The BAFTAs saw drama’s greatest names take home the gold last week – and with the Oscars set to take Hollywood by storm next weekend, it’s an exciting time for film and TV buffs the world over. Write the Talk’s Mitch Pike chats about the science of storytelling, the tricks that dramatists use to pull us into a story, and the three crucial ingredients for storytelling-brand-success.
Understanding the science of story is pivotal to building narratives that connect with clients and shows that you know your business. Did you know that our brains are 22 times more likely to remember facts if they’re framed in a well-structured story?
The science behind it is actually pretty simple – our brains love story because it gives them a chemical boost.
This is your brain on a story…
Storytelling causes a chemical reaction in our brain that triggers an instant connection to the character, idea or journey, so when someone tells you a good story, a few things happen.
Your brain starts releasing oxytocin – the bonding hormone. It’s what mothers feel when they see their new-born baby for the first time, and it forges an incredibly powerful connection. In storytelling, this is what makes you relate to the story, makes you feel empathy and safety, and conditions you to feel closer to a storyteller and their characters.
The brain also releases cortisol – and that’s what’s making us focus. It’s why cliff-hangers work so well and why we’re all guilty of that ‘just one more episode’ feeling – we have an instinctual, chemical need to know what happens next. Think how you feel about your favourite Oscar-winning film or BAFTA-winning drama series – that’s exactly how you want consumers to feel about your brand.
A good storyteller will build interest by increasing tension throughout the story, and that’s what keeps the audience wanting to know more. Storytelling is all about creating an authentic emotional connection with your audience and forging a connection that builds trust – and that can work for your brand, too.
Start with the foundations
Storytelling has been around for tens of thousands of years, because it’s the most effective way for human beings to pass down important information to future generations. The key to this lies in the brain’s ability to turn story into an experience it relates to, and therefore remembers.
Nobody knows this better than dramatists – the directors, actors, and master storytellers who take the science of communication and weave it into vibrant tapestries of emotion and tension, designed to pull at our heartstrings and delve into that emotional response we talked about earlier.

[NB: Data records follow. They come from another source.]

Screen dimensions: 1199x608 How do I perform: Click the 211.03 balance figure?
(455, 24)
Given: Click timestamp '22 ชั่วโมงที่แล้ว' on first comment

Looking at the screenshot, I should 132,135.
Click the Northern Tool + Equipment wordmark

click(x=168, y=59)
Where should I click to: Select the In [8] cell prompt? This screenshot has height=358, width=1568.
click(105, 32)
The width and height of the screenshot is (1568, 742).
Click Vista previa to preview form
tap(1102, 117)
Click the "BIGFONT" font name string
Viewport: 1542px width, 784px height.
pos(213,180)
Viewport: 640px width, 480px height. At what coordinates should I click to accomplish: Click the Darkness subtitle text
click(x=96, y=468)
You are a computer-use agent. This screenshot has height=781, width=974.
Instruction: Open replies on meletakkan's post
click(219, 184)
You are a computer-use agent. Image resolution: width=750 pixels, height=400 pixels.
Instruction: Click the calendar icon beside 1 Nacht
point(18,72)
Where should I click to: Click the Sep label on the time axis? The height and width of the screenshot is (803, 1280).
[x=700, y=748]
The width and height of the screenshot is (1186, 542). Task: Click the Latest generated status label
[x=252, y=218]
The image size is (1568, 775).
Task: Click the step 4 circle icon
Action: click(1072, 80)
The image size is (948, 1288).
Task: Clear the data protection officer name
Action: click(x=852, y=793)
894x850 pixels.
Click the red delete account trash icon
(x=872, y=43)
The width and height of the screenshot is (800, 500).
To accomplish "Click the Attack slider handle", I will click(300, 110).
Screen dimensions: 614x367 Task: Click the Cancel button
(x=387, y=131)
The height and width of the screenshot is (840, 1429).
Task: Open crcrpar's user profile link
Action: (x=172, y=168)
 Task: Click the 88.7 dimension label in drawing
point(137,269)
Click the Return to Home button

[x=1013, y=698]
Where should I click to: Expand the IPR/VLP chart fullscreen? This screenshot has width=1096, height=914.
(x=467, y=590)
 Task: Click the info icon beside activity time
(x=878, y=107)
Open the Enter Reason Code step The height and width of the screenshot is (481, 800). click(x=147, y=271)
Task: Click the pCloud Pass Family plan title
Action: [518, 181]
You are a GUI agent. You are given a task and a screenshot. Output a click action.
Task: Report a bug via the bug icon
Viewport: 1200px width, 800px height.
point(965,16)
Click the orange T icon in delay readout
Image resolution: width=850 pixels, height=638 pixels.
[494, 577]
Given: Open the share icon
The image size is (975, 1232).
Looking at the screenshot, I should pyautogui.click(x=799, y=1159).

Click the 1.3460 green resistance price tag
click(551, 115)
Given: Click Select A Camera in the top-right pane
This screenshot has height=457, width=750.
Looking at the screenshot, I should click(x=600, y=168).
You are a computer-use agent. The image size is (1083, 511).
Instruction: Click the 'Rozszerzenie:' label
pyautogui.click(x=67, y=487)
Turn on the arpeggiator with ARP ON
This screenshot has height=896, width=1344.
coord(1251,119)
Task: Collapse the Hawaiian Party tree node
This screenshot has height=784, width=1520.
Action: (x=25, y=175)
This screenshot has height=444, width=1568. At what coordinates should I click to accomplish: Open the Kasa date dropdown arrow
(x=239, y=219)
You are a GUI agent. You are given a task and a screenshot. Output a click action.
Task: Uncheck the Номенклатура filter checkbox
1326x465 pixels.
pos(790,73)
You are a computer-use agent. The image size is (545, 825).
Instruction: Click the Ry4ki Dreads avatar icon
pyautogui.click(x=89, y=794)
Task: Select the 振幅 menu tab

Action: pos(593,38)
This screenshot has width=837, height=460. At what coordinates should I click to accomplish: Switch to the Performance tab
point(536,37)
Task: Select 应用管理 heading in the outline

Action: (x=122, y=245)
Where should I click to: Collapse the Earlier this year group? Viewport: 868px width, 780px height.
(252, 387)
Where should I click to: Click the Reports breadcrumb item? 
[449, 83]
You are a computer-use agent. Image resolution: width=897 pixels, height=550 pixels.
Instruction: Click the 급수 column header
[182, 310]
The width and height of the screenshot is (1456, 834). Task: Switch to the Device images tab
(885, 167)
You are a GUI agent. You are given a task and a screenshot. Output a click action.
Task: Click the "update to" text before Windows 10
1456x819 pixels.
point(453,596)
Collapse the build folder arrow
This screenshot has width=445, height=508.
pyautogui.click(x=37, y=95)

The secret? There are three key elements to story success that get our brains in gear:
1. Journey
The plot. This is central to engagement – you could have the best written character on screen, but unless they’re growing and evolving, it’s not exciting. The arc of a journey usually peaks and troughs through the telling of a story, beginning with exposition, moving through tension, reaching a climax, before coming back down to a resolution – and this is just as true for your brand narrative as it is for long-running hit drama series like Game of Thrones.
Illustrating your brand journey gives your customers a chance to see your growth and emotionally invest in your story. We’ve seen The Mother of Dragons transform from a frightened young girl into a powerful game changer and the ever-stoic Jon Snow blossom into a fierce leader. We keep coming back to Game of Thrones because we’re gripped by the way the characters evolve as they’re subjected to ever more demanding situations.
Journey sets the stage for your brand’s character to shine, and people will keep coming back if your journey is compelling.
2. Tension
Without tension, there can be no disequilibrium – that’s a change in the status quo, to you and me – and without disequilibrium, there’s no opportunity for characters to adapt, overcome, and grow throughout the passage of a story’s telling. If journey is the stage for your brand character to develop, then tension is the script and direction – the action that drives development. It’s how you enrich your brand narrative with risk, trial, and success.
But tension isn’t about threatening the end of the world. It’s definitely a situation where there can be too much of a good thing. Think of tension as the spice, not the main ingredient – you don’t need much, but without it your meal is a lot less interesting.
3. Character
Relatable characters let us empathise – fact. To enact a genuine emotional response, a storyteller needs to be able to present a character as a canvas for the audience to project themselves onto. While journey and tension are the vehicle for the story to retain a crowd’s interest, characters are what let people get involved – and an involved audience is an active audience.
For your brand character, personality is key – are you distinctive in your crowd, or are you a voice among many within your genre?